--On Wednesday, 15 October, 2003 11:58 -0400 Keith Moore
<moore(_at_)cs(_dot_)utk(_dot_)edu> wrote:
> Keith Moore wrote:
> great. now we'll have NAT boxes intercepting
> outgoing DNS traffic also.
That was not my point. My point was to have a DNS server in
the inside configured for reverse lookup of private IPs.

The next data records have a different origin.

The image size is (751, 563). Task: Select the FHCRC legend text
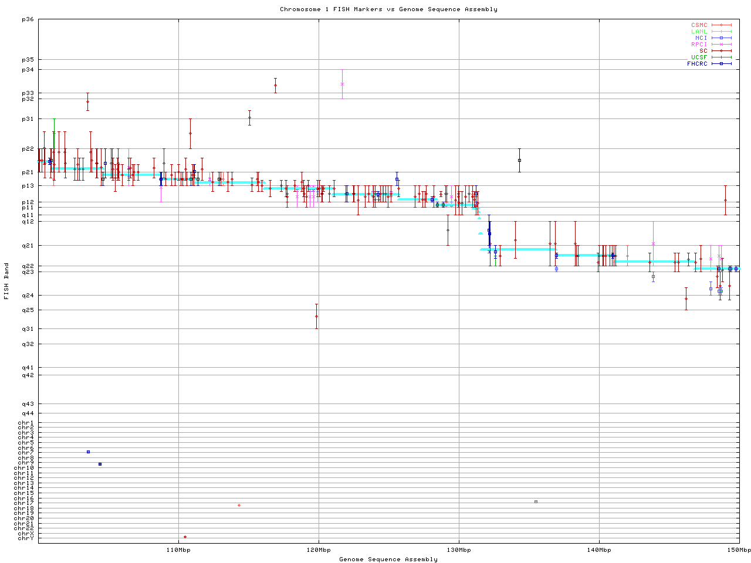pos(697,64)

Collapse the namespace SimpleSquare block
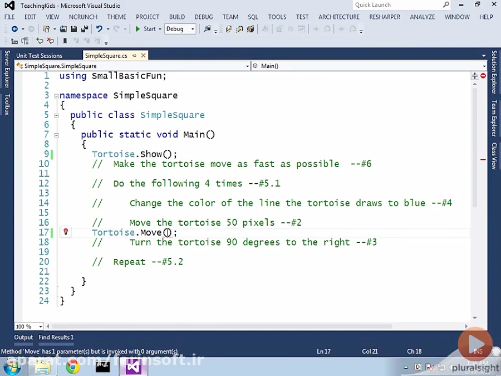56,96
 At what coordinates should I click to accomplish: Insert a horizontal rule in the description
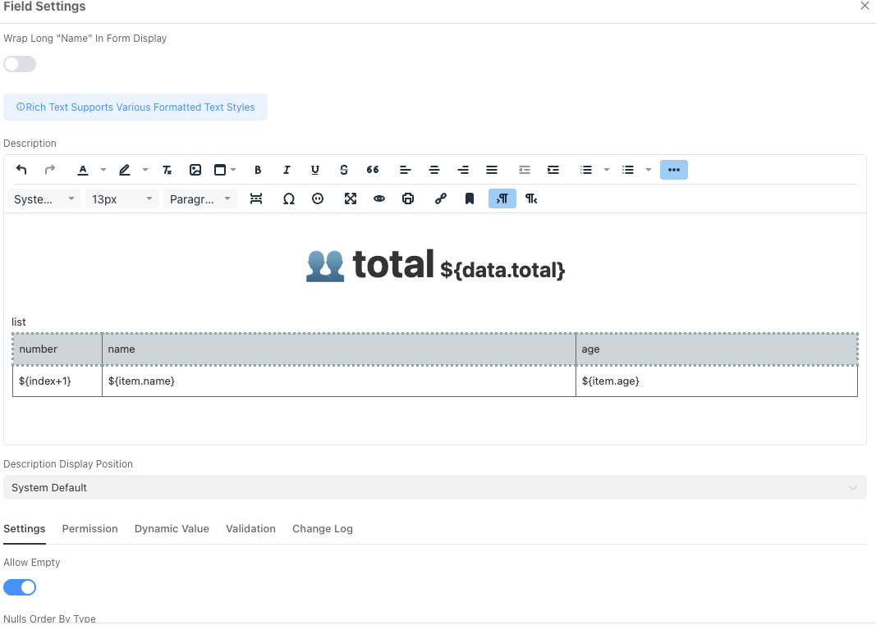click(x=256, y=198)
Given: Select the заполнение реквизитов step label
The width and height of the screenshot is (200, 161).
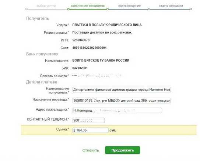Looking at the screenshot, I should point(88,6).
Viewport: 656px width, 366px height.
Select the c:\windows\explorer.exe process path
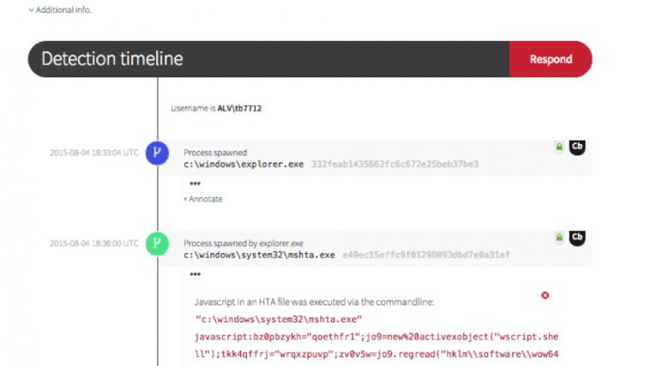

one of the most-frequently cited justifications for NAT is
plug-and-play. expecting people to set up their own DNS
servers sort of nullifies that.
Keith, two observations...
(1) Yes, I think, and think we are in agreement, that this sort
of thing digs the NAT hole even deeper.
(2) But the typical plug-and-play NAT, at least the ones I have
run across, is preconfigured with the addresses to be used on
the "inside" and contains (or is intimately paired with) a DHCP
server that gives out those addresses. Installing a DNS filter
in the thing that would intercept PTR queries for that address
range, or any 1918 address range, and respond to them in some
"canned" way while passing other DNS queries out to the network
as intended is not rocket science and certainly doesn't violate
any plug-and-play arguments.
Now, whether that interception and diversion of DNS queries is a
moral activity is a different question. But, if you believe
strongly enough that having a NAT in the first place puts one
into a serious state of sin, then the marginal sin of
intercepting DNS queries for private addresses, to prevent the
sort of problems those queries cause, seems to me to be fairly
small.
"where are we going and what are we doing in this handbasket?"